A po drugie nie każdy uczy/ł się akurat angielskiego (niektórzy świadomie wybrali inny język, niektórym podrzucono i nie chciało się zmienić), o czym większość tutaj najwyraźniej zapomin
Dla takich biedaczków wymyślono szkoły języków obcych czy kursy internetowe. Ale zamiast ruszyć dupę można biadolić, że w szkole "ruski miałem bo komuna była".
Język mówiony jest zupełnie inny, niż pisany. A już w ogóle, kiedy rozmawia się z rodowitym, dajmy na to anglikiem. Znam historię wujka mojej koleżanki, który posiadał jakiś tam stopień w znajomości angola, że mógł uczyć w szkołach średnich.

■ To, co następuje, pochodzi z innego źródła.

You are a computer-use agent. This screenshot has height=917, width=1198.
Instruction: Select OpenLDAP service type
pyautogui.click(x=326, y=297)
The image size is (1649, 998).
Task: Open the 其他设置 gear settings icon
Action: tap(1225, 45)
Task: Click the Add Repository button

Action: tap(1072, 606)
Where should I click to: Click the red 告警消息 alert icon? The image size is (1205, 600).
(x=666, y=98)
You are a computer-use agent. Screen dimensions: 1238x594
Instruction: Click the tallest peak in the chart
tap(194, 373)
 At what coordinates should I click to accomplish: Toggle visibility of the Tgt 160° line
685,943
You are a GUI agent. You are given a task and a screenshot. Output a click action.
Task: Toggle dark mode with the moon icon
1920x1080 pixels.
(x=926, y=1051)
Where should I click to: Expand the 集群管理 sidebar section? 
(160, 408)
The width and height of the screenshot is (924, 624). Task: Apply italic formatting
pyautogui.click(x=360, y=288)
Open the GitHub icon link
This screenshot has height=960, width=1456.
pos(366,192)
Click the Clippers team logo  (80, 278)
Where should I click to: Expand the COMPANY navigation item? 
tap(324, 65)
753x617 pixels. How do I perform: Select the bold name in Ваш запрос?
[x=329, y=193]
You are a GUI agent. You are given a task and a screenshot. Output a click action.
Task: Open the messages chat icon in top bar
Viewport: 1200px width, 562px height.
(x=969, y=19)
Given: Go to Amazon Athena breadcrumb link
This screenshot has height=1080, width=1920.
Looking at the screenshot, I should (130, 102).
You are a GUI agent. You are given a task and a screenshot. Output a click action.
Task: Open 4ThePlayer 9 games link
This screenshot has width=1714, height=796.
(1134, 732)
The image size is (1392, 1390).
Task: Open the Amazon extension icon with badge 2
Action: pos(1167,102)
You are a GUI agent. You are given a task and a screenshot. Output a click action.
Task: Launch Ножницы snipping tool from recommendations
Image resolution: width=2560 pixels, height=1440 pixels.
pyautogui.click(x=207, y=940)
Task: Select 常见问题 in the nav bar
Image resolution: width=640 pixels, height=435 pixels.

Pojechał do znajomych na wyspy i zapytał przechodnia jak dotrzeć na jakąś tam ulicę. Koleś tak mu wytłumaczył drogę, że typ jeszcze kilka godzin krążył w koło i pytał ludzi jak dojść w to miejsce.
Gość z filmiku mówi jeszcze "understandable". Gorzej, jak walą slangiem albo co gorsza jakąś lokalną gwarą.
Btw. co do nauczania szkolnego to jest ono o kant dupy obić. W polskich szkołach uczą języka, którego nie używają obcokrajowcy. Dla przykładu, uczniów uczy się niemieckiego "hochsprache", którego używa się tylko w pismach urzędowych, a zwykli ludzie na co dzień mówią zupełnie inną manierą.